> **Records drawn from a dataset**
---------------

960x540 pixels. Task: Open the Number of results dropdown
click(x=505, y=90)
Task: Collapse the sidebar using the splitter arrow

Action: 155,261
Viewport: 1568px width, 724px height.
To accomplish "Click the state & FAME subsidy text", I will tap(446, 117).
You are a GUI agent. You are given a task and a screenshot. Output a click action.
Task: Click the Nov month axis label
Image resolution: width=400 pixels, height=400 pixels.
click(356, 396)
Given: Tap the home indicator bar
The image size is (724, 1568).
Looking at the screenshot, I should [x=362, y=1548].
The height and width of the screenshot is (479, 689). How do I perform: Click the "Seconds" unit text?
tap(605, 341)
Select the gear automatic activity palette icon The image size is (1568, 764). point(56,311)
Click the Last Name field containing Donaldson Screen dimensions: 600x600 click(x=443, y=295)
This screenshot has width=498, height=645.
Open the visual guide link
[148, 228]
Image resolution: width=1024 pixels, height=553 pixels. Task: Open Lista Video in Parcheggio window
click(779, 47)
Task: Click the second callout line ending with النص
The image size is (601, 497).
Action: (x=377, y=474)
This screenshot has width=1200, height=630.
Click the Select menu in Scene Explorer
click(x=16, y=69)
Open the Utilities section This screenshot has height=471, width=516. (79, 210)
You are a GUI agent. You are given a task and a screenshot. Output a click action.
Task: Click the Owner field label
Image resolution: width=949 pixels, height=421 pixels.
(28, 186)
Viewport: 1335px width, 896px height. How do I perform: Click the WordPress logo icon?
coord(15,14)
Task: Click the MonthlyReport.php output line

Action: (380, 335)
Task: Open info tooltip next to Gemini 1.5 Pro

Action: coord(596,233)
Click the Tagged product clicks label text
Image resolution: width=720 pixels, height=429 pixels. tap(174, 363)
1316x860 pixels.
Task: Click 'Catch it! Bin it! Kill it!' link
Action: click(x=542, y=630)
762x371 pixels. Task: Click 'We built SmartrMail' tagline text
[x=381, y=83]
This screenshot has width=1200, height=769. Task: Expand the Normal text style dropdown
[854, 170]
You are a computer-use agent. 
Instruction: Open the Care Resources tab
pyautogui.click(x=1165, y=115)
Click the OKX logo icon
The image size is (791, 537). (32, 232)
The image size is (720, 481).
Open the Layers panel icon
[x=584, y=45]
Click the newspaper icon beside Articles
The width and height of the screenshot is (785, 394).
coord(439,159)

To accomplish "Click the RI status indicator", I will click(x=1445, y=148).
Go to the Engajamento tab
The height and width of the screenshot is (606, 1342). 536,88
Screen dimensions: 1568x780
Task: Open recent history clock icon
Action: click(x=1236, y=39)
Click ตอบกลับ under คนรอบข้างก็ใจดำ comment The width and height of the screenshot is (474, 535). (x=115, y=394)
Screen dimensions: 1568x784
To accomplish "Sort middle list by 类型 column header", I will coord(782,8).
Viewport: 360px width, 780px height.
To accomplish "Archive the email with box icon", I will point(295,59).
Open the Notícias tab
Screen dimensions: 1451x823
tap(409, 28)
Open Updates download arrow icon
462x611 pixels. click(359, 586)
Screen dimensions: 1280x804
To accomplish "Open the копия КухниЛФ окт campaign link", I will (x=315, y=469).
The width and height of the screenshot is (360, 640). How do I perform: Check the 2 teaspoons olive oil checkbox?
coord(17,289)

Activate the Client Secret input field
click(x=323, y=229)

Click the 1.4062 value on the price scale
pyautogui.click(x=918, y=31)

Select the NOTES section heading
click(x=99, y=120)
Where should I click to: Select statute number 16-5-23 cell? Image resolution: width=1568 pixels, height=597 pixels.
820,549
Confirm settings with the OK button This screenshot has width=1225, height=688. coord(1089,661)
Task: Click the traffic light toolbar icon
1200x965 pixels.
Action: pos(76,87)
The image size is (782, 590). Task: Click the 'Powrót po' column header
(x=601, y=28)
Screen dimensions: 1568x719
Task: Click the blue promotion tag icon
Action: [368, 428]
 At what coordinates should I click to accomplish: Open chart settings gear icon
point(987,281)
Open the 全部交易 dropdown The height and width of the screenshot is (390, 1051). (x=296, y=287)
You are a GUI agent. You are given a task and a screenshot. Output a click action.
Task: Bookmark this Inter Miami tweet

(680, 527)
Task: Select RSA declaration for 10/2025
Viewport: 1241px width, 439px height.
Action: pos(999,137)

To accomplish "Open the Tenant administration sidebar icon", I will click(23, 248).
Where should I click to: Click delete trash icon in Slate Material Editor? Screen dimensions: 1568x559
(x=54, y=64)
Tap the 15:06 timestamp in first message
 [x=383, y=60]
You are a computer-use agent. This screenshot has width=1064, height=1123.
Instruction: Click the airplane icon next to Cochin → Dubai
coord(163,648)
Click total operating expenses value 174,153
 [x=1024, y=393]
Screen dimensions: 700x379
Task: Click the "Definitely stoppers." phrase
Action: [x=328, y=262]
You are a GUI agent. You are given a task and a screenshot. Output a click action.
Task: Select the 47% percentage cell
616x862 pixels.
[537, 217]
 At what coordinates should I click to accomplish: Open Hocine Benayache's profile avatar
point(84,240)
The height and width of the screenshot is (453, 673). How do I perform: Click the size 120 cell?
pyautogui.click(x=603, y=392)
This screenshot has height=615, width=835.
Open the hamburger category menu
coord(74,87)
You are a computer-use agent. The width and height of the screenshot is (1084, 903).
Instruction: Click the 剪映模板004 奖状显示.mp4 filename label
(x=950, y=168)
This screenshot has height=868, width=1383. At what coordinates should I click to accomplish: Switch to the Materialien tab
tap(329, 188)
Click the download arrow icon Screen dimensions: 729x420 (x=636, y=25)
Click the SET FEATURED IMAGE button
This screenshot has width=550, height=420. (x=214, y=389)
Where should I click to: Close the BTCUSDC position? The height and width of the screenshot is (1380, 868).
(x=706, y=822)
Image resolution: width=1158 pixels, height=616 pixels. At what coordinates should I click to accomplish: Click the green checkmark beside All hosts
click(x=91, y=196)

---------------

> **Task objective**
Write out the entries above once more, without altering anything.

> **Expected output**
960x540 pixels. Task: Open the Number of results dropdown
click(x=505, y=90)
Task: Collapse the sidebar using the splitter arrow

Action: 155,261
Viewport: 1568px width, 724px height.
To accomplish "Click the state & FAME subsidy text", I will tap(446, 117).
You are a GUI agent. You are given a task and a screenshot. Output a click action.
Task: Click the Nov month axis label
Image resolution: width=400 pixels, height=400 pixels.
click(356, 396)
Given: Tap the home indicator bar
The image size is (724, 1568).
Looking at the screenshot, I should [x=362, y=1548].
The height and width of the screenshot is (479, 689). How do I perform: Click the "Seconds" unit text?
tap(605, 341)
Select the gear automatic activity palette icon The image size is (1568, 764). point(56,311)
Click the Last Name field containing Donaldson Screen dimensions: 600x600 click(x=443, y=295)
This screenshot has width=498, height=645.
Open the visual guide link
[148, 228]
Image resolution: width=1024 pixels, height=553 pixels. Task: Open Lista Video in Parcheggio window
click(779, 47)
Task: Click the second callout line ending with النص
The image size is (601, 497).
Action: (x=377, y=474)
This screenshot has width=1200, height=630.
Click the Select menu in Scene Explorer
click(x=16, y=69)
Open the Utilities section This screenshot has height=471, width=516. (79, 210)
You are a GUI agent. You are given a task and a screenshot. Output a click action.
Task: Click the Owner field label
Image resolution: width=949 pixels, height=421 pixels.
(28, 186)
Viewport: 1335px width, 896px height. How do I perform: Click the WordPress logo icon?
coord(15,14)
Task: Click the MonthlyReport.php output line

Action: (380, 335)
Task: Open info tooltip next to Gemini 1.5 Pro

Action: coord(596,233)
Click the Tagged product clicks label text
Image resolution: width=720 pixels, height=429 pixels. tap(174, 363)
1316x860 pixels.
Task: Click 'Catch it! Bin it! Kill it!' link
Action: click(x=542, y=630)
762x371 pixels. Task: Click 'We built SmartrMail' tagline text
[x=381, y=83]
This screenshot has width=1200, height=769. Task: Expand the Normal text style dropdown
[854, 170]
You are a computer-use agent. 
Instruction: Open the Care Resources tab
pyautogui.click(x=1165, y=115)
Click the OKX logo icon
The image size is (791, 537). (32, 232)
The image size is (720, 481).
Open the Layers panel icon
[x=584, y=45]
Click the newspaper icon beside Articles
The width and height of the screenshot is (785, 394).
coord(439,159)

To accomplish "Click the RI status indicator", I will click(x=1445, y=148).
Go to the Engajamento tab
The height and width of the screenshot is (606, 1342). 536,88
Screen dimensions: 1568x780
Task: Open recent history clock icon
Action: click(x=1236, y=39)
Click ตอบกลับ under คนรอบข้างก็ใจดำ comment The width and height of the screenshot is (474, 535). (x=115, y=394)
Screen dimensions: 1568x784
To accomplish "Sort middle list by 类型 column header", I will coord(782,8).
Viewport: 360px width, 780px height.
To accomplish "Archive the email with box icon", I will point(295,59).
Open the Notícias tab
Screen dimensions: 1451x823
tap(409, 28)
Open Updates download arrow icon
462x611 pixels. click(359, 586)
Screen dimensions: 1280x804
To accomplish "Open the копия КухниЛФ окт campaign link", I will (x=315, y=469).
The width and height of the screenshot is (360, 640). How do I perform: Check the 2 teaspoons olive oil checkbox?
coord(17,289)

Activate the Client Secret input field
click(x=323, y=229)

Click the 1.4062 value on the price scale
pyautogui.click(x=918, y=31)

Select the NOTES section heading
click(x=99, y=120)
Where should I click to: Select statute number 16-5-23 cell? Image resolution: width=1568 pixels, height=597 pixels.
820,549
Confirm settings with the OK button This screenshot has width=1225, height=688. coord(1089,661)
Task: Click the traffic light toolbar icon
1200x965 pixels.
Action: pos(76,87)
The image size is (782, 590). Task: Click the 'Powrót po' column header
(x=601, y=28)
Screen dimensions: 1568x719
Task: Click the blue promotion tag icon
Action: [368, 428]
 At what coordinates should I click to accomplish: Open chart settings gear icon
point(987,281)
Open the 全部交易 dropdown The height and width of the screenshot is (390, 1051). (x=296, y=287)
You are a GUI agent. You are given a task and a screenshot. Output a click action.
Task: Bookmark this Inter Miami tweet

(680, 527)
Task: Select RSA declaration for 10/2025
Viewport: 1241px width, 439px height.
Action: pos(999,137)

To accomplish "Open the Tenant administration sidebar icon", I will click(23, 248).
Where should I click to: Click delete trash icon in Slate Material Editor? Screen dimensions: 1568x559
(x=54, y=64)
Tap the 15:06 timestamp in first message
 [x=383, y=60]
You are a computer-use agent. This screenshot has width=1064, height=1123.
Instruction: Click the airplane icon next to Cochin → Dubai
coord(163,648)
Click total operating expenses value 174,153
 [x=1024, y=393]
Screen dimensions: 700x379
Task: Click the "Definitely stoppers." phrase
Action: [x=328, y=262]
You are a GUI agent. You are given a task and a screenshot. Output a click action.
Task: Select the 47% percentage cell
616x862 pixels.
[537, 217]
 At what coordinates should I click to accomplish: Open Hocine Benayache's profile avatar
point(84,240)
The height and width of the screenshot is (453, 673). How do I perform: Click the size 120 cell?
pyautogui.click(x=603, y=392)
This screenshot has height=615, width=835.
Open the hamburger category menu
coord(74,87)
You are a computer-use agent. The width and height of the screenshot is (1084, 903).
Instruction: Click the 剪映模板004 奖状显示.mp4 filename label
(x=950, y=168)
This screenshot has height=868, width=1383. At what coordinates should I click to accomplish: Switch to the Materialien tab
tap(329, 188)
Click the download arrow icon Screen dimensions: 729x420 (x=636, y=25)
Click the SET FEATURED IMAGE button
This screenshot has width=550, height=420. (x=214, y=389)
Where should I click to: Close the BTCUSDC position? The height and width of the screenshot is (1380, 868).
(x=706, y=822)
Image resolution: width=1158 pixels, height=616 pixels. At what coordinates should I click to accomplish: Click the green checkmark beside All hosts
click(x=91, y=196)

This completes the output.